記述問題
以下のデータを最初から最後まで、一字一句変えずにそのまま繰り返してください。

□ □ □

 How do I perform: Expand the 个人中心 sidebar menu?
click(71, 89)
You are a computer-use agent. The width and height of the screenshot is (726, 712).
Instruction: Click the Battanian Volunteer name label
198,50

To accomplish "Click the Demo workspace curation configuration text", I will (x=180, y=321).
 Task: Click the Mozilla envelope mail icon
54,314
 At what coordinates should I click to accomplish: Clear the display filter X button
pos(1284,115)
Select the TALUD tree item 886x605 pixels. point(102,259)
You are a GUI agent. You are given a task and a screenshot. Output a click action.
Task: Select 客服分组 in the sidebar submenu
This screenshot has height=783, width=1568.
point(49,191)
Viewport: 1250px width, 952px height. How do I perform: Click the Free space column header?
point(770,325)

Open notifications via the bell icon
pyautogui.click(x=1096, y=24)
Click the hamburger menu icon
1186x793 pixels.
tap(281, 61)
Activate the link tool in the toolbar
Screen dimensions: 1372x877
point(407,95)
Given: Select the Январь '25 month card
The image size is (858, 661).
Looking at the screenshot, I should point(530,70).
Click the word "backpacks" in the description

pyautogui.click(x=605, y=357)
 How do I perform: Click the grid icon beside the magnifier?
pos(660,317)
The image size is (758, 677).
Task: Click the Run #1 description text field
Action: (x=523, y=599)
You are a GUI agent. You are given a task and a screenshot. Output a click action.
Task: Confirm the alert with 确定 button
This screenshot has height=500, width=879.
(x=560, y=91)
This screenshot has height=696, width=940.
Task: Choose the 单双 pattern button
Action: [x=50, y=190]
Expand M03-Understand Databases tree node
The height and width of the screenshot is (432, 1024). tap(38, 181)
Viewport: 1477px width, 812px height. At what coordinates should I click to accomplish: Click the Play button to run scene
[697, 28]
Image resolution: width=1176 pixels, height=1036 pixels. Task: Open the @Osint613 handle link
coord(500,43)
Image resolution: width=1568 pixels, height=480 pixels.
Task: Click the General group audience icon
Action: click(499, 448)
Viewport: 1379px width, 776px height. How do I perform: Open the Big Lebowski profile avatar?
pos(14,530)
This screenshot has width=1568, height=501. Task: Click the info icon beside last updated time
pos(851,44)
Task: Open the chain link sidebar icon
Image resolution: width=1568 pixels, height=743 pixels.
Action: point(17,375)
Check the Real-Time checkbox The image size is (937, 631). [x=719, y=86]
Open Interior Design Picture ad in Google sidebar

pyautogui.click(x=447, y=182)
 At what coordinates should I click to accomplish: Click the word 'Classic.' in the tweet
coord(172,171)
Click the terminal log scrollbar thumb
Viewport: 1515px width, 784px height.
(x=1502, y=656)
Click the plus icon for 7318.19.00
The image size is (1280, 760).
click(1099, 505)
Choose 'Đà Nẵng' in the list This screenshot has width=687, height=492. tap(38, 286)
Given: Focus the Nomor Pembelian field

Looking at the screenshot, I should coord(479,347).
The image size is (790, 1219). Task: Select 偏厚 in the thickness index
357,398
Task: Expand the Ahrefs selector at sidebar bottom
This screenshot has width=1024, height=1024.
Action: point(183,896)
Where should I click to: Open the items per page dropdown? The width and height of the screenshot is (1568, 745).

□ □ □

課題の出力
 How do I perform: Expand the 个人中心 sidebar menu?
click(71, 89)
You are a computer-use agent. The width and height of the screenshot is (726, 712).
Instruction: Click the Battanian Volunteer name label
198,50

To accomplish "Click the Demo workspace curation configuration text", I will (x=180, y=321).
 Task: Click the Mozilla envelope mail icon
54,314
 At what coordinates should I click to accomplish: Clear the display filter X button
pos(1284,115)
Select the TALUD tree item 886x605 pixels. point(102,259)
You are a GUI agent. You are given a task and a screenshot. Output a click action.
Task: Select 客服分组 in the sidebar submenu
This screenshot has height=783, width=1568.
point(49,191)
Viewport: 1250px width, 952px height. How do I perform: Click the Free space column header?
point(770,325)

Open notifications via the bell icon
pyautogui.click(x=1096, y=24)
Click the hamburger menu icon
1186x793 pixels.
tap(281, 61)
Activate the link tool in the toolbar
Screen dimensions: 1372x877
point(407,95)
Given: Select the Январь '25 month card
The image size is (858, 661).
Looking at the screenshot, I should point(530,70).
Click the word "backpacks" in the description

pyautogui.click(x=605, y=357)
 How do I perform: Click the grid icon beside the magnifier?
pos(660,317)
The image size is (758, 677).
Task: Click the Run #1 description text field
Action: (x=523, y=599)
You are a GUI agent. You are given a task and a screenshot. Output a click action.
Task: Confirm the alert with 确定 button
This screenshot has height=500, width=879.
(x=560, y=91)
This screenshot has height=696, width=940.
Task: Choose the 单双 pattern button
Action: [x=50, y=190]
Expand M03-Understand Databases tree node
The height and width of the screenshot is (432, 1024). tap(38, 181)
Viewport: 1477px width, 812px height. At what coordinates should I click to accomplish: Click the Play button to run scene
[697, 28]
Image resolution: width=1176 pixels, height=1036 pixels. Task: Open the @Osint613 handle link
coord(500,43)
Image resolution: width=1568 pixels, height=480 pixels.
Task: Click the General group audience icon
Action: click(499, 448)
Viewport: 1379px width, 776px height. How do I perform: Open the Big Lebowski profile avatar?
pos(14,530)
This screenshot has width=1568, height=501. Task: Click the info icon beside last updated time
pos(851,44)
Task: Open the chain link sidebar icon
Image resolution: width=1568 pixels, height=743 pixels.
Action: point(17,375)
Check the Real-Time checkbox The image size is (937, 631). [x=719, y=86]
Open Interior Design Picture ad in Google sidebar

pyautogui.click(x=447, y=182)
 At what coordinates should I click to accomplish: Click the word 'Classic.' in the tweet
coord(172,171)
Click the terminal log scrollbar thumb
Viewport: 1515px width, 784px height.
(x=1502, y=656)
Click the plus icon for 7318.19.00
The image size is (1280, 760).
click(1099, 505)
Choose 'Đà Nẵng' in the list This screenshot has width=687, height=492. tap(38, 286)
Given: Focus the Nomor Pembelian field

Looking at the screenshot, I should coord(479,347).
The image size is (790, 1219). Task: Select 偏厚 in the thickness index
357,398
Task: Expand the Ahrefs selector at sidebar bottom
This screenshot has width=1024, height=1024.
Action: point(183,896)
Where should I click to: Open the items per page dropdown? The width and height of the screenshot is (1568, 745).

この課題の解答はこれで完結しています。